● Description of the task: Scan the data, and whenever a line contains "computer", copy it.

Stored data entries:

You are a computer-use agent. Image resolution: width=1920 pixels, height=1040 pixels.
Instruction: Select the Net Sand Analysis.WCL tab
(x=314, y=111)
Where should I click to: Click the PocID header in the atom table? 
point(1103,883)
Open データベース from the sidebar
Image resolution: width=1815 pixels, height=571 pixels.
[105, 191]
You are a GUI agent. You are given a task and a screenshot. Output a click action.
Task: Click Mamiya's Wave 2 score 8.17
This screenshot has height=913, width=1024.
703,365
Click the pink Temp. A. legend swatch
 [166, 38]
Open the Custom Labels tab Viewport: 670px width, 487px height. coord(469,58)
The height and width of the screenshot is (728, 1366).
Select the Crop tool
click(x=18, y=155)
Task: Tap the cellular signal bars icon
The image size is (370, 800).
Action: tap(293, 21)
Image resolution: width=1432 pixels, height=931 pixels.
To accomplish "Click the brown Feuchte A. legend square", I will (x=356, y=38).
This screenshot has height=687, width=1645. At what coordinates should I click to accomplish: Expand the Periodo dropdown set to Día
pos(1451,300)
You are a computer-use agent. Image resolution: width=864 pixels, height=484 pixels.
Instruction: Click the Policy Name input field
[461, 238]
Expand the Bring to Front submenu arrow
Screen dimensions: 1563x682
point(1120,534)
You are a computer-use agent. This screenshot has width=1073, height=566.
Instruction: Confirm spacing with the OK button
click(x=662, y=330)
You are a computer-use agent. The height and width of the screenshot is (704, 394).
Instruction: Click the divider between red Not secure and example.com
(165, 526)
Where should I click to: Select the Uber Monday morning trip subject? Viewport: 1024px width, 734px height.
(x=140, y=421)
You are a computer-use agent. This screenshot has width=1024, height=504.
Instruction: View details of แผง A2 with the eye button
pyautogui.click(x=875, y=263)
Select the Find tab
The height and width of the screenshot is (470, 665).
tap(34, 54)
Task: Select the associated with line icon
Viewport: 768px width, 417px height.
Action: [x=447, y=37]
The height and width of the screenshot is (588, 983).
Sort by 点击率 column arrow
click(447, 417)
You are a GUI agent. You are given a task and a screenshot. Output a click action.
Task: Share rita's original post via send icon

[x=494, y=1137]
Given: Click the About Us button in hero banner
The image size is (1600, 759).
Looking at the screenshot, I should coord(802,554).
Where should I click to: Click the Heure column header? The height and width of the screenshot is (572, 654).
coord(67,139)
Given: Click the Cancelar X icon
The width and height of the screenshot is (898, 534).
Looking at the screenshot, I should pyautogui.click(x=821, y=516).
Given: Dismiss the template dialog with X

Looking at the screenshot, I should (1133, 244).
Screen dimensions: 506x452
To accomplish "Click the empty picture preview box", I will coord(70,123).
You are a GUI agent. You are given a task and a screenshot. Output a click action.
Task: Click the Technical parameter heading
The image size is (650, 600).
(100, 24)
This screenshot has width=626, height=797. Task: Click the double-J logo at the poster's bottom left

● Output of the task:
You are a computer-use agent. Image resolution: width=1920 pixels, height=1040 pixels.
You are a computer-use agent. Image resolution: width=864 pixels, height=484 pixels.
You are a computer-use agent. This screenshot has width=1073, height=566.
You are a computer-use agent. The height and width of the screenshot is (704, 394).
You are a computer-use agent. This screenshot has width=1024, height=504.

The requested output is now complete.